> Problem description:
Exactly and only the lines from the one with "Click the eye icon in read-only notice" through the last line of the records need to be set down; please skip the pictures.

Data to process START

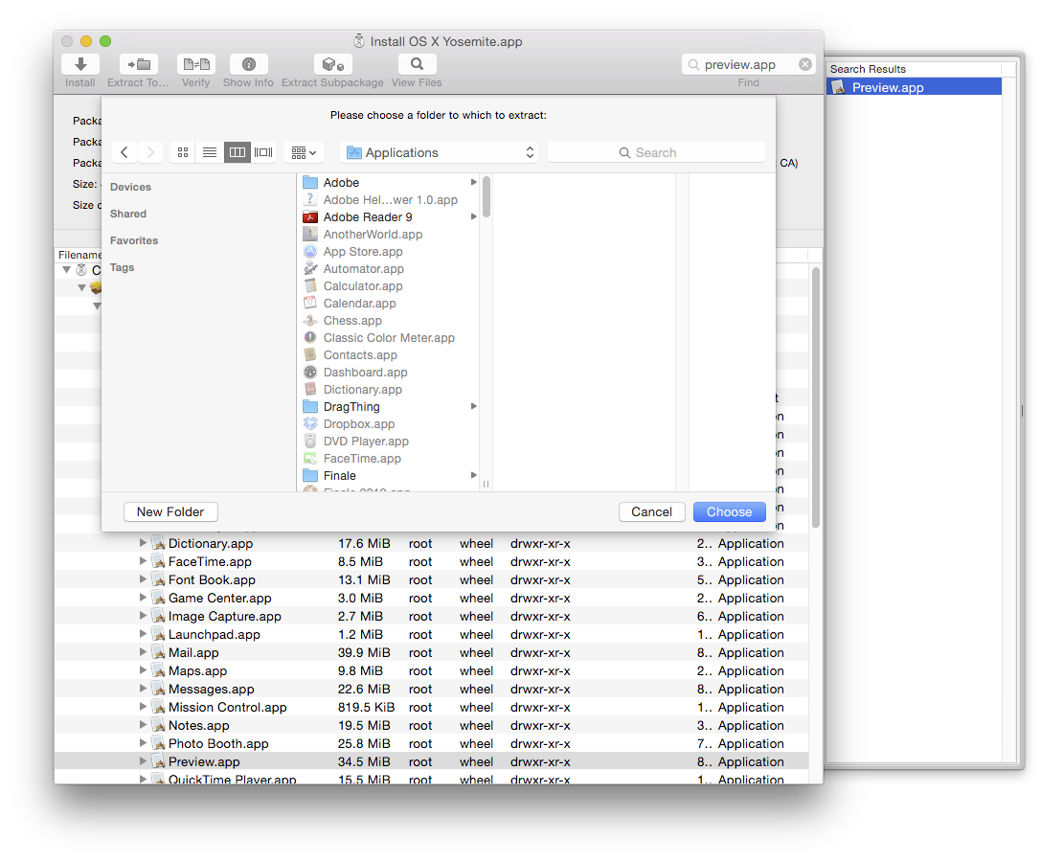The height and width of the screenshot is (861, 1041).
Task: Select the Show Info toolbar icon
Action: [248, 64]
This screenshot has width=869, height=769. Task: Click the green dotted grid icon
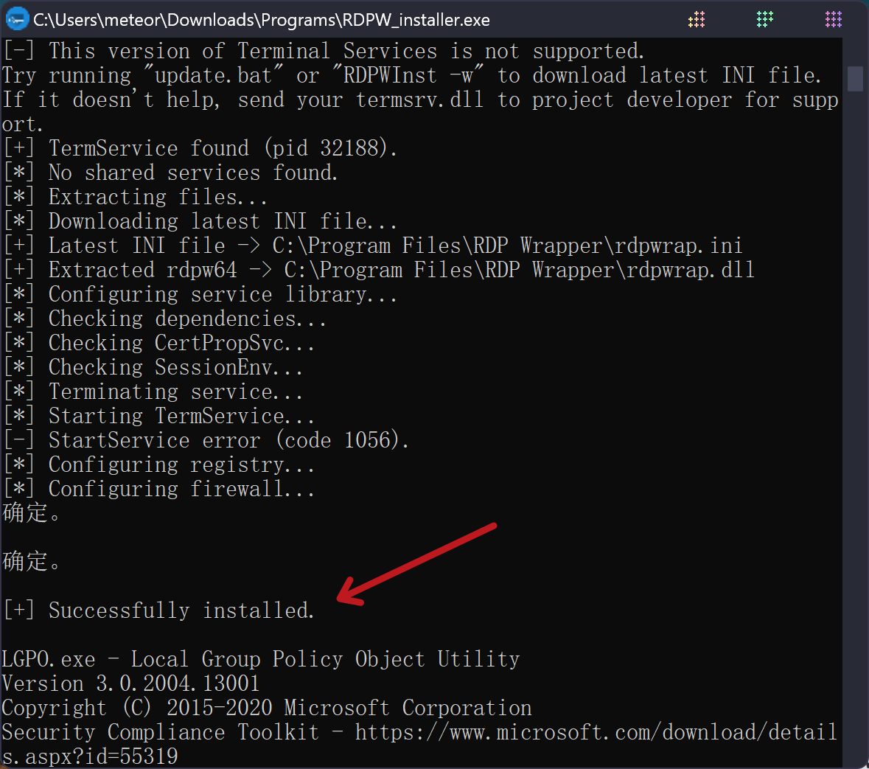(765, 19)
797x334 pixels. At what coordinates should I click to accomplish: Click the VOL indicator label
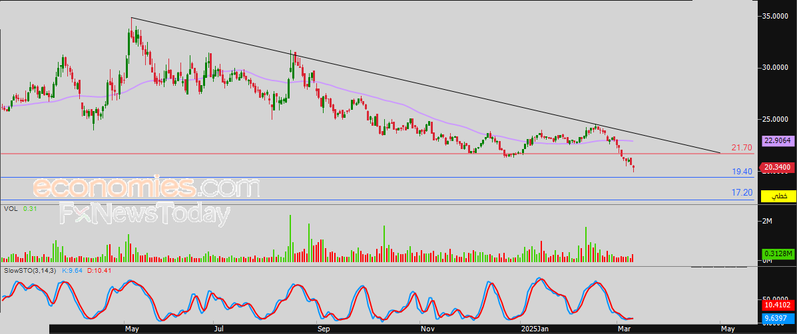[11, 209]
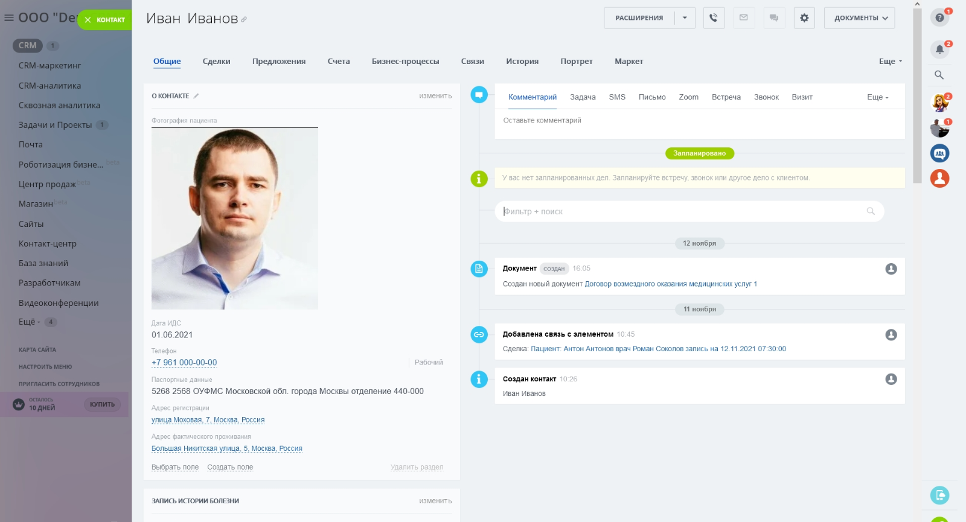The image size is (966, 522).
Task: Close the КОНТАКТ slider panel
Action: (88, 20)
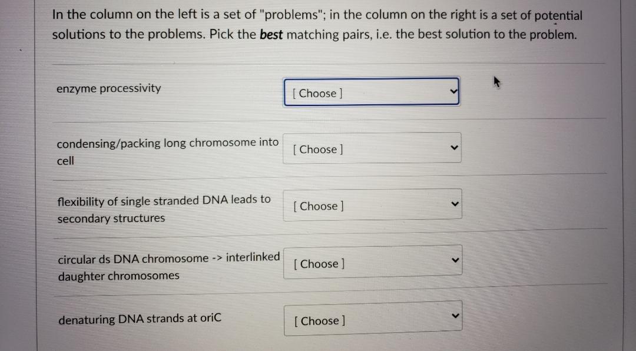The image size is (636, 351).
Task: Open the single stranded DNA flexibility dropdown
Action: [x=372, y=206]
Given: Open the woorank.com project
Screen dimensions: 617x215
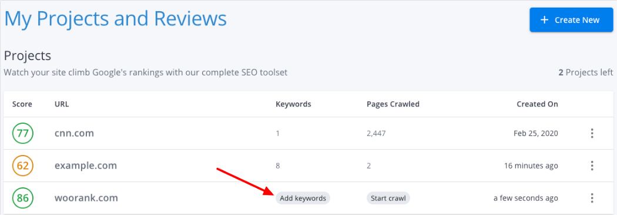Looking at the screenshot, I should 86,198.
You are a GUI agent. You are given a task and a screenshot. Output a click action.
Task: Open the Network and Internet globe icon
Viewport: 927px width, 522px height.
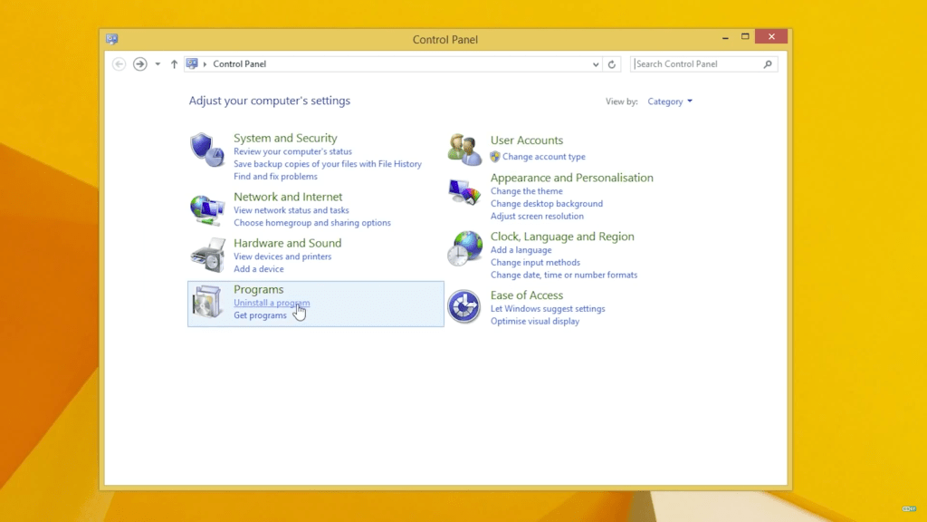(x=207, y=209)
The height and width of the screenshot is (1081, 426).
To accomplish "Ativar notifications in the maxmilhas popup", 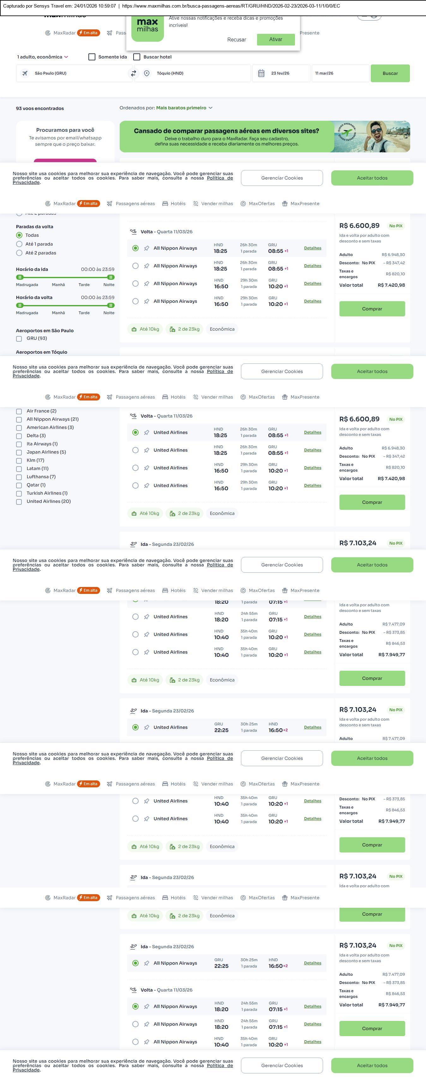I will (275, 39).
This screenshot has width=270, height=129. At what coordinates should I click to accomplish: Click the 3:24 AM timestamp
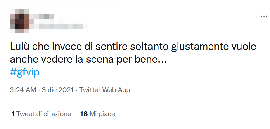click(x=23, y=90)
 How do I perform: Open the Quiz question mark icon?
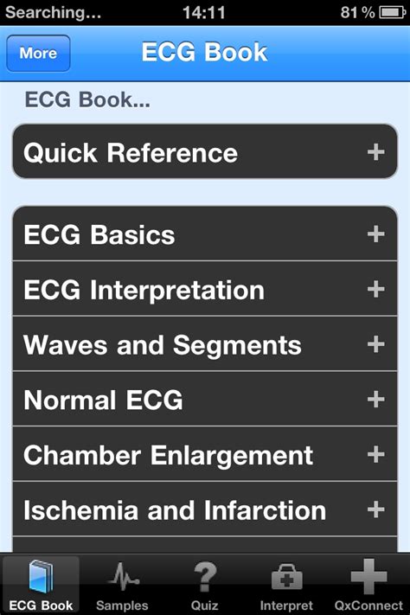pos(205,577)
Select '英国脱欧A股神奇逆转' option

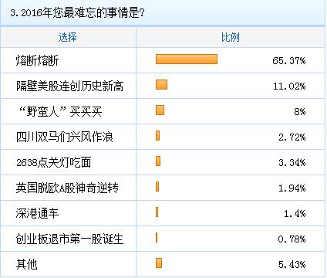(x=67, y=188)
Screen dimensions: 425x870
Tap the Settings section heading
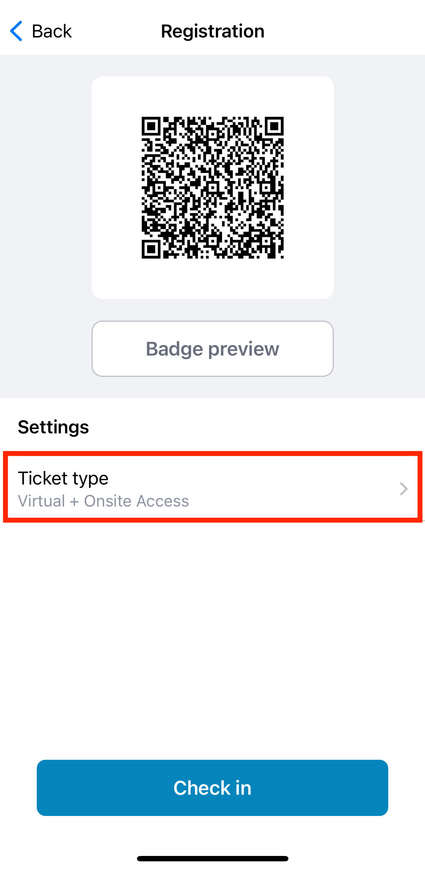[x=53, y=427]
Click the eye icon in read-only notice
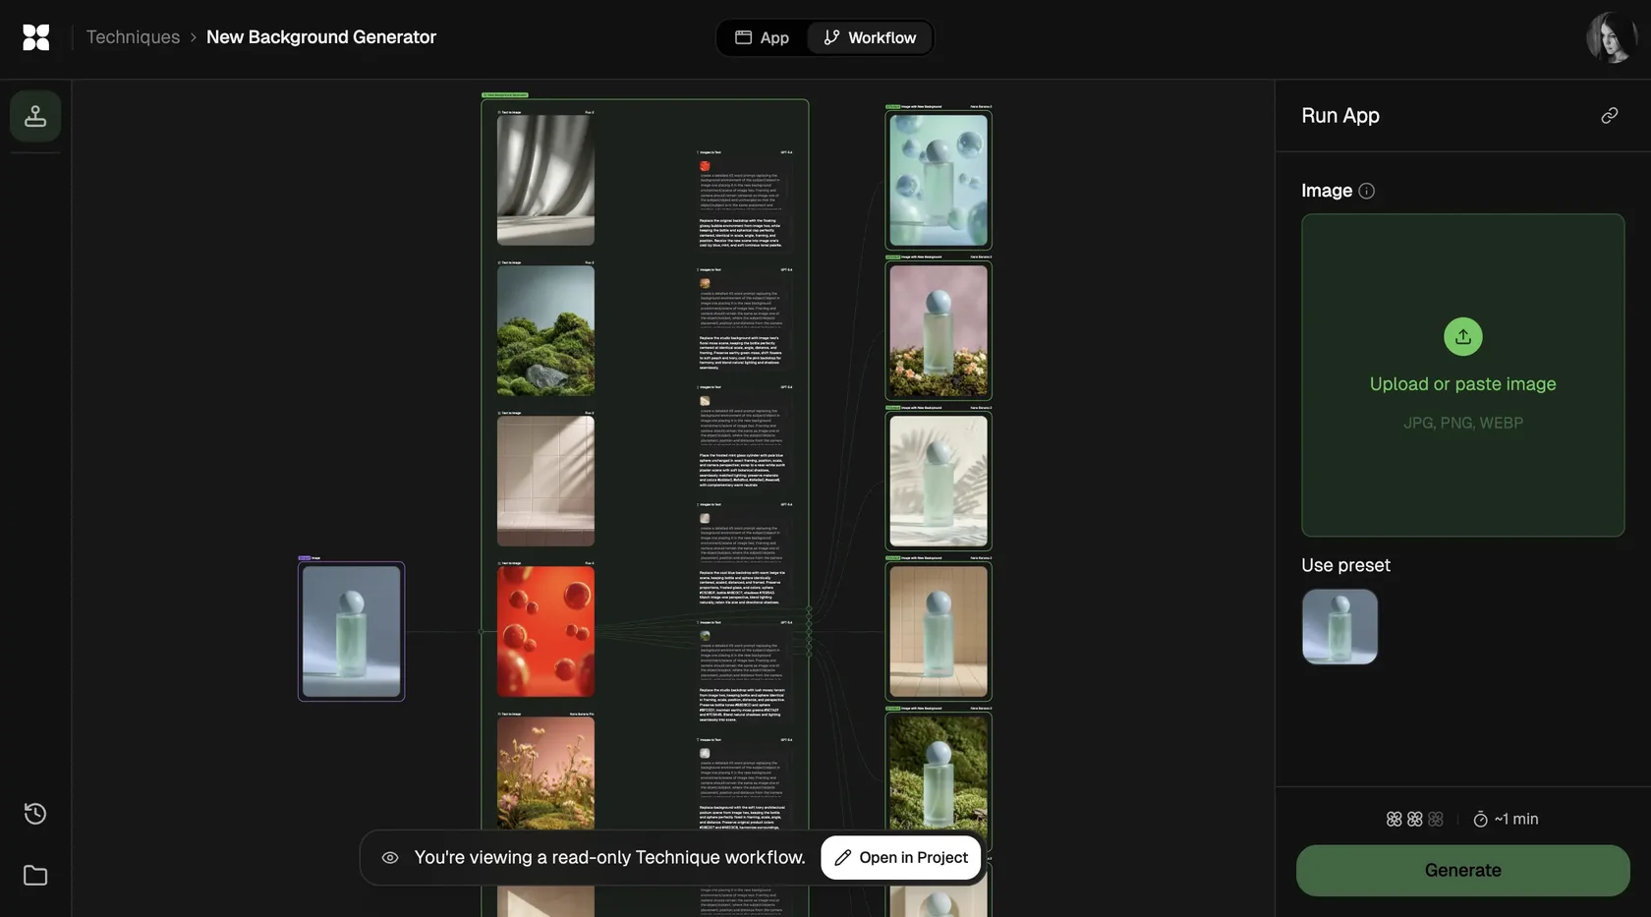The width and height of the screenshot is (1651, 917). coord(390,858)
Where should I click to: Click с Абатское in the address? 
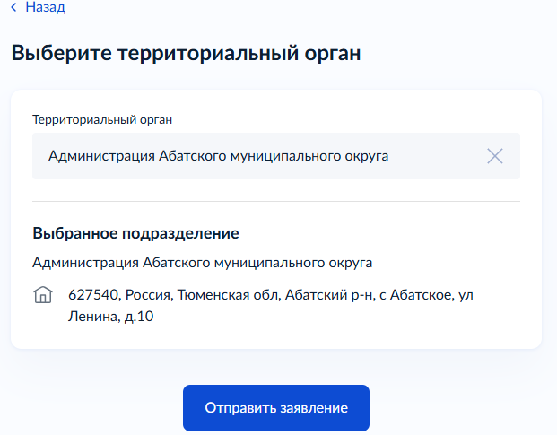tap(413, 295)
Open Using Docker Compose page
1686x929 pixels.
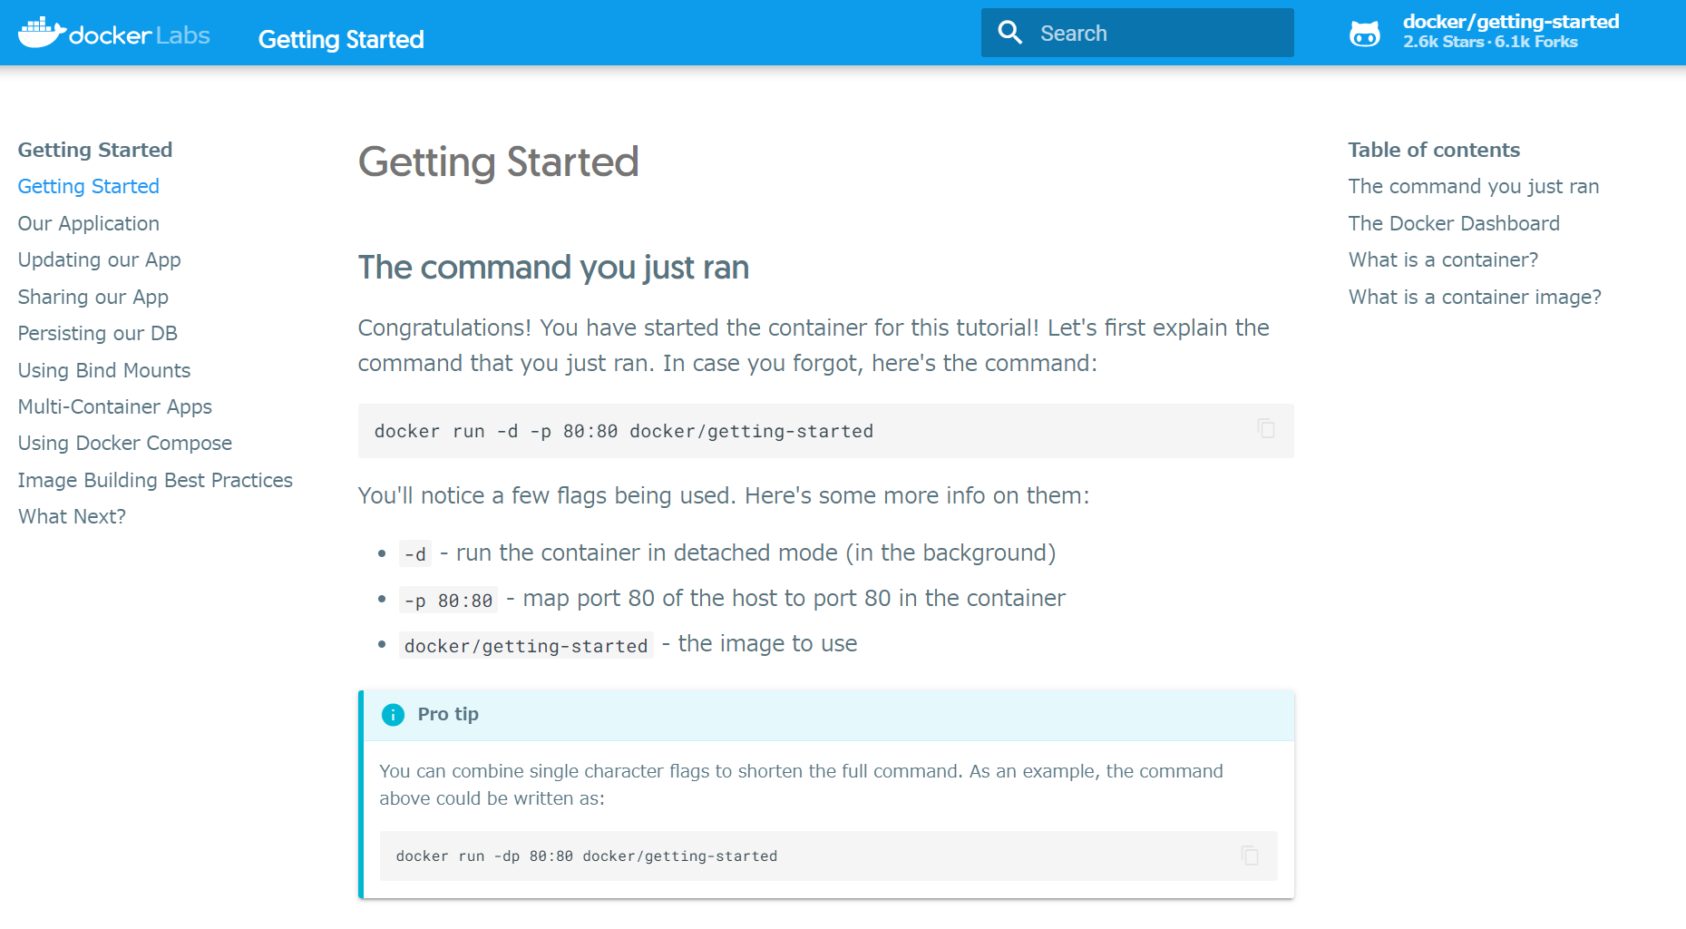pos(125,443)
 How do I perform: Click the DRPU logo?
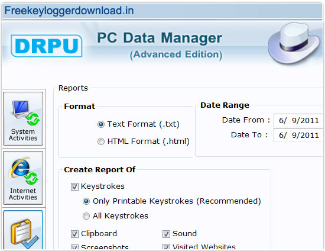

Data to process END

> Written answer:
Click the eye icon in read-only notice
The width and height of the screenshot is (1651, 917). coord(390,858)
Where should I click to: Click с Абатское in the address? 
tap(413, 295)
Open Using Docker Compose page
1686x929 pixels.
pos(125,443)
 How do I perform: Click the DRPU logo?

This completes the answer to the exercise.